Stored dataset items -
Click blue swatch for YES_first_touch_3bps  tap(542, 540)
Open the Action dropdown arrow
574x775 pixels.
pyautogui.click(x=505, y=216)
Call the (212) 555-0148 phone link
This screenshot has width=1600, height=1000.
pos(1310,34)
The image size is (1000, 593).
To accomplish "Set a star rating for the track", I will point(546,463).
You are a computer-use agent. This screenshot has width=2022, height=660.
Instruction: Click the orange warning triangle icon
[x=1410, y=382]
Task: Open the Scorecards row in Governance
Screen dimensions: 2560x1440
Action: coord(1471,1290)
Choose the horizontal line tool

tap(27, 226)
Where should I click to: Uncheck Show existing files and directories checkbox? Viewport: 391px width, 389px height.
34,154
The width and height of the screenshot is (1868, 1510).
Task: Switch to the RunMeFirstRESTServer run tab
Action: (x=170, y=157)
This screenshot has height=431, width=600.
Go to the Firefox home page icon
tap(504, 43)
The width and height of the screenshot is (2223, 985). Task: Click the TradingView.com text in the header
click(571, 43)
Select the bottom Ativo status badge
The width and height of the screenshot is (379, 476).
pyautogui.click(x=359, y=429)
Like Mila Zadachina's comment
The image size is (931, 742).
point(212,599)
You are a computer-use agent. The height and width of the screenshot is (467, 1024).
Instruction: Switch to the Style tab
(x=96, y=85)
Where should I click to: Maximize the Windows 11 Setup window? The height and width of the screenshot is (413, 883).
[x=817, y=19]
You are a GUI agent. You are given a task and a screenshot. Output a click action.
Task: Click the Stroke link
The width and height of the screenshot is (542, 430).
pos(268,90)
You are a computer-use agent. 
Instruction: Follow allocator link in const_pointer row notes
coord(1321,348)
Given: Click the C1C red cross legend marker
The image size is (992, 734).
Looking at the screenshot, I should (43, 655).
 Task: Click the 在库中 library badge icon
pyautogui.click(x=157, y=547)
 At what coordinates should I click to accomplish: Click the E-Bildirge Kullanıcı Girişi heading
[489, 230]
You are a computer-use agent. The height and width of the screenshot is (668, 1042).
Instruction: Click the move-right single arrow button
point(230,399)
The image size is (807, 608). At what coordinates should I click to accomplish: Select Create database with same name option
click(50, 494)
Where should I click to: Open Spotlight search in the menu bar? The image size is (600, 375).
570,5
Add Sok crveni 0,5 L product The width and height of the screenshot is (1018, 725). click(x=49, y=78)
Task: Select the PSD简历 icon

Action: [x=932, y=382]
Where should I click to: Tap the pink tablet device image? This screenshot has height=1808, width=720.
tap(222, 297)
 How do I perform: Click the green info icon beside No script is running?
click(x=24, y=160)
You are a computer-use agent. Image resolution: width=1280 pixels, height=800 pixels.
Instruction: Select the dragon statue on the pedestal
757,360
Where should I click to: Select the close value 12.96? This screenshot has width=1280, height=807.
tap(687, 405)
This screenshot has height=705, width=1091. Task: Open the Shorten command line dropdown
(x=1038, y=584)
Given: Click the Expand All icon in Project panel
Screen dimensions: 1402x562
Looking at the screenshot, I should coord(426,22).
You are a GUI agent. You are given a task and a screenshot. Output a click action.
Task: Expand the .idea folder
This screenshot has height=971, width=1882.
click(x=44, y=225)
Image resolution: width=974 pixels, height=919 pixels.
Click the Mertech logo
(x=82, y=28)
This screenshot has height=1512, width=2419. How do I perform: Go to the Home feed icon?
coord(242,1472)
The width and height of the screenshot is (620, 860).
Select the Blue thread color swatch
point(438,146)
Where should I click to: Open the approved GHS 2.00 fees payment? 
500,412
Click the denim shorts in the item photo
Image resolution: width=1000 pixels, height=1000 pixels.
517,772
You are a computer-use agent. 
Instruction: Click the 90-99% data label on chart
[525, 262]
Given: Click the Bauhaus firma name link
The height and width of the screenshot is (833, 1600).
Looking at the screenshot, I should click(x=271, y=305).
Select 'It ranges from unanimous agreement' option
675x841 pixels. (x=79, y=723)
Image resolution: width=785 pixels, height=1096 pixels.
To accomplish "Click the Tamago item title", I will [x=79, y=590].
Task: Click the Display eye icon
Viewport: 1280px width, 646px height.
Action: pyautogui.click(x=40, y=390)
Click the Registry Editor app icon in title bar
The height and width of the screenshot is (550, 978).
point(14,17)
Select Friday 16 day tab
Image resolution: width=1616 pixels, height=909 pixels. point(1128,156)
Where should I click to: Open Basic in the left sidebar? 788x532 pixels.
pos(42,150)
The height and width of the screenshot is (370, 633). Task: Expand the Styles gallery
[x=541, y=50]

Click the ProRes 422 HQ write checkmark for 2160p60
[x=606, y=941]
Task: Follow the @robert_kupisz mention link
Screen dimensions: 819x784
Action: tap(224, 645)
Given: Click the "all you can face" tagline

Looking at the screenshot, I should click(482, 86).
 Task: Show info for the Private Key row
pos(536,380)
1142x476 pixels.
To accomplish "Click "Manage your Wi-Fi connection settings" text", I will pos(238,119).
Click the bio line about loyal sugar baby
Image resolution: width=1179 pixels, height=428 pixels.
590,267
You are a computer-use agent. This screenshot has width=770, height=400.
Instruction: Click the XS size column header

YOUR INSTRUCTIONS -
The answer should be a single number: the count of lines in the records that hold the string "computer".

EXERCISE RESPONSE -
7